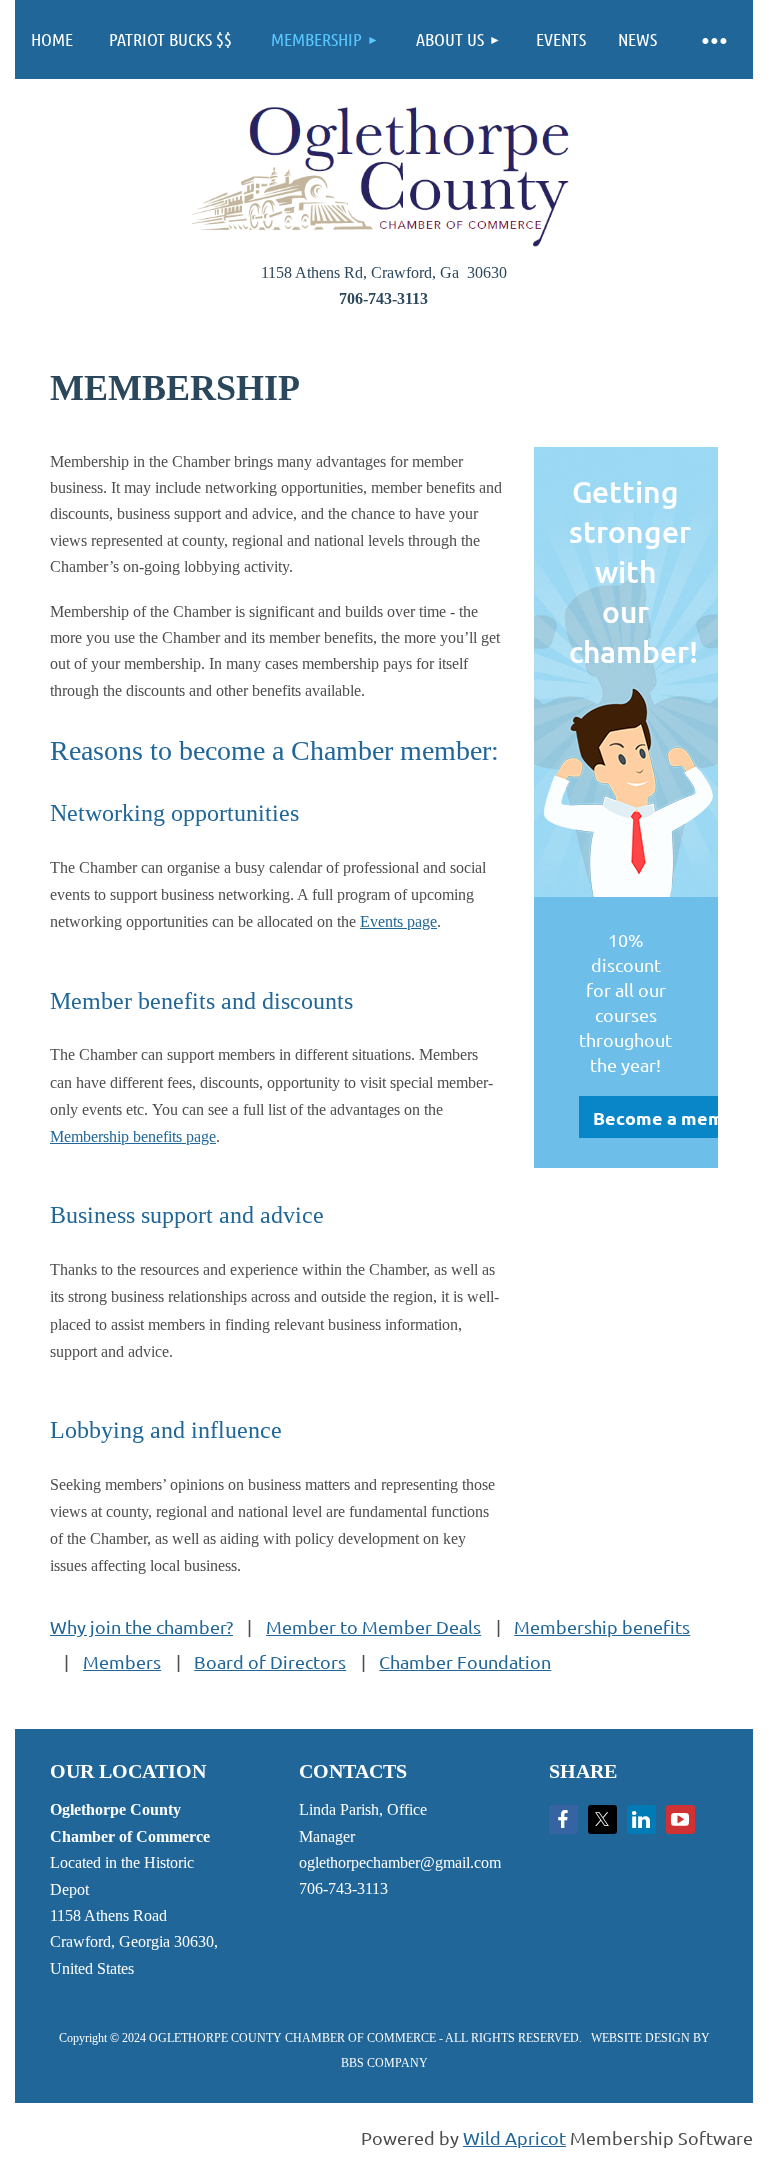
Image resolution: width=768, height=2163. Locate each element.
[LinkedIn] (641, 1819)
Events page (398, 921)
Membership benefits (602, 1626)
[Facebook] (563, 1819)
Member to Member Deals (373, 1626)
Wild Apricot (514, 2137)
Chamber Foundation (465, 1661)
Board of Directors (270, 1661)
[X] (602, 1819)
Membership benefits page (133, 1136)
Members (122, 1661)
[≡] (713, 39)
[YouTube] (680, 1819)
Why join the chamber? (141, 1626)
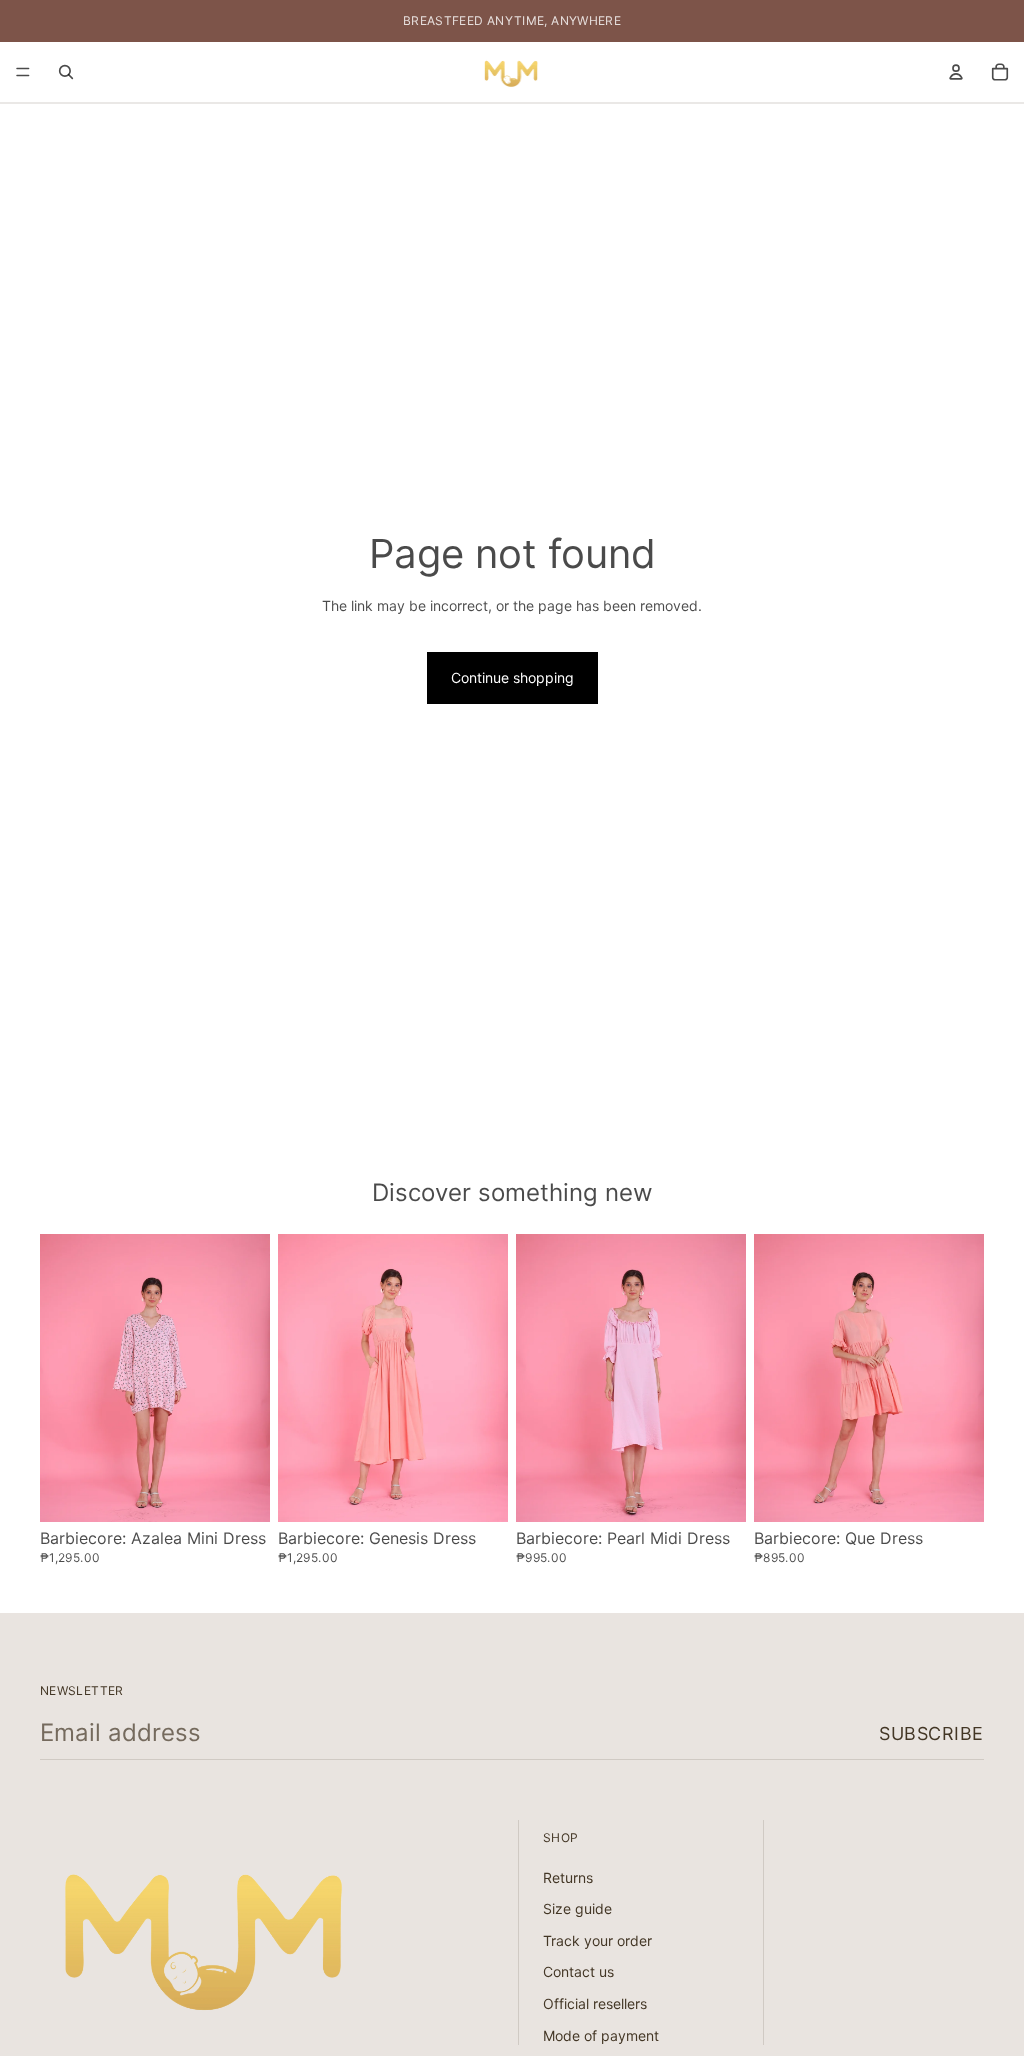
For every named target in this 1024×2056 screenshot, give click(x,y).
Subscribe (931, 1733)
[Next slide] (248, 1378)
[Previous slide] (62, 1378)
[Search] (66, 72)
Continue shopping (512, 677)
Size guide (577, 1909)
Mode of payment (601, 2035)
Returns (568, 1877)
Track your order (597, 1940)
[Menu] (23, 72)
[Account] (956, 72)
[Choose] (239, 1491)
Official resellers (595, 2003)
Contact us (578, 1972)
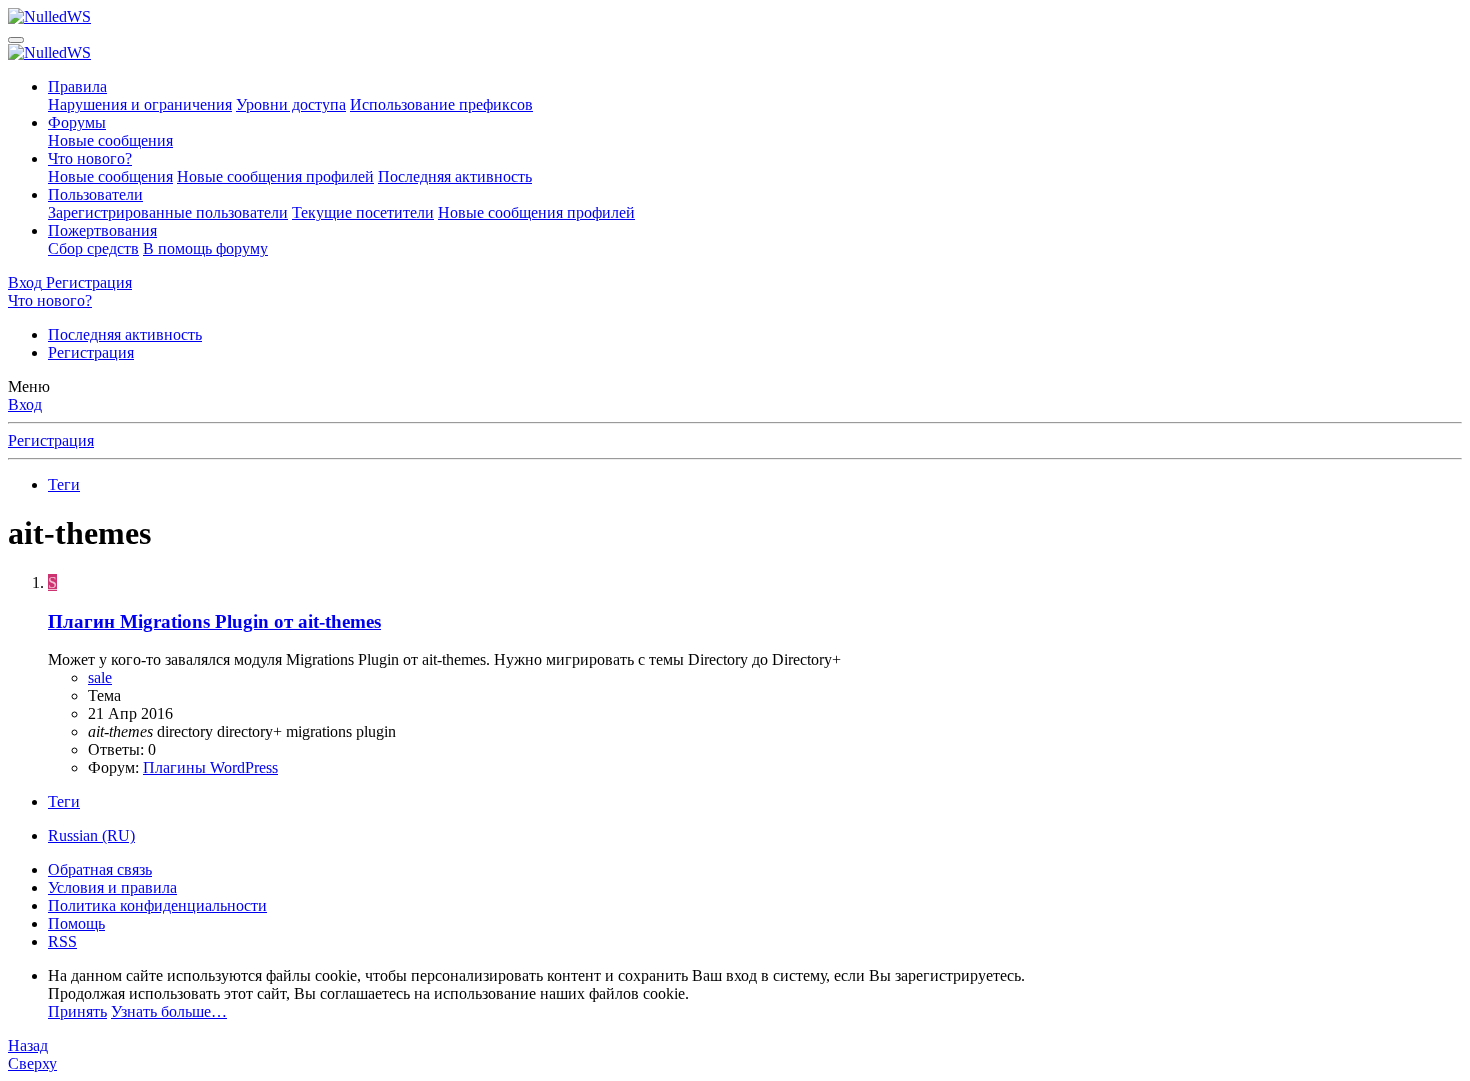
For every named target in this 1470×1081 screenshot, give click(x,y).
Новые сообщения (110, 140)
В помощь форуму (205, 248)
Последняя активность (455, 176)
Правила (77, 86)
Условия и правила (112, 887)
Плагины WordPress (210, 767)
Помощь (76, 923)
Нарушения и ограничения (140, 104)
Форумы (77, 122)
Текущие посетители (363, 212)
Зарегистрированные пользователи (168, 212)
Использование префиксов (441, 104)
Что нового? (90, 158)
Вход (25, 404)
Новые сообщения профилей (275, 176)
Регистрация (91, 352)
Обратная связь (100, 869)
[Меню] (16, 40)
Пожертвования (102, 230)
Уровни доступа (291, 104)
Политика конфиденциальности (157, 905)
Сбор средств (93, 248)
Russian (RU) (91, 835)
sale (100, 677)
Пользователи (95, 194)
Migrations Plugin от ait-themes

### Problem description
All pictures are to be skipped; the lines from the first line of the records through the line containing "Chamber Foundation (465, 1661)" are to be repeated exactly, both ends included.

### Output for this task
Image resolution: width=768, height=2163. Locate each element.
[LinkedIn] (641, 1819)
Events page (398, 921)
Membership benefits (602, 1626)
[Facebook] (563, 1819)
Member to Member Deals (373, 1626)
Wild Apricot (514, 2137)
Chamber Foundation (465, 1661)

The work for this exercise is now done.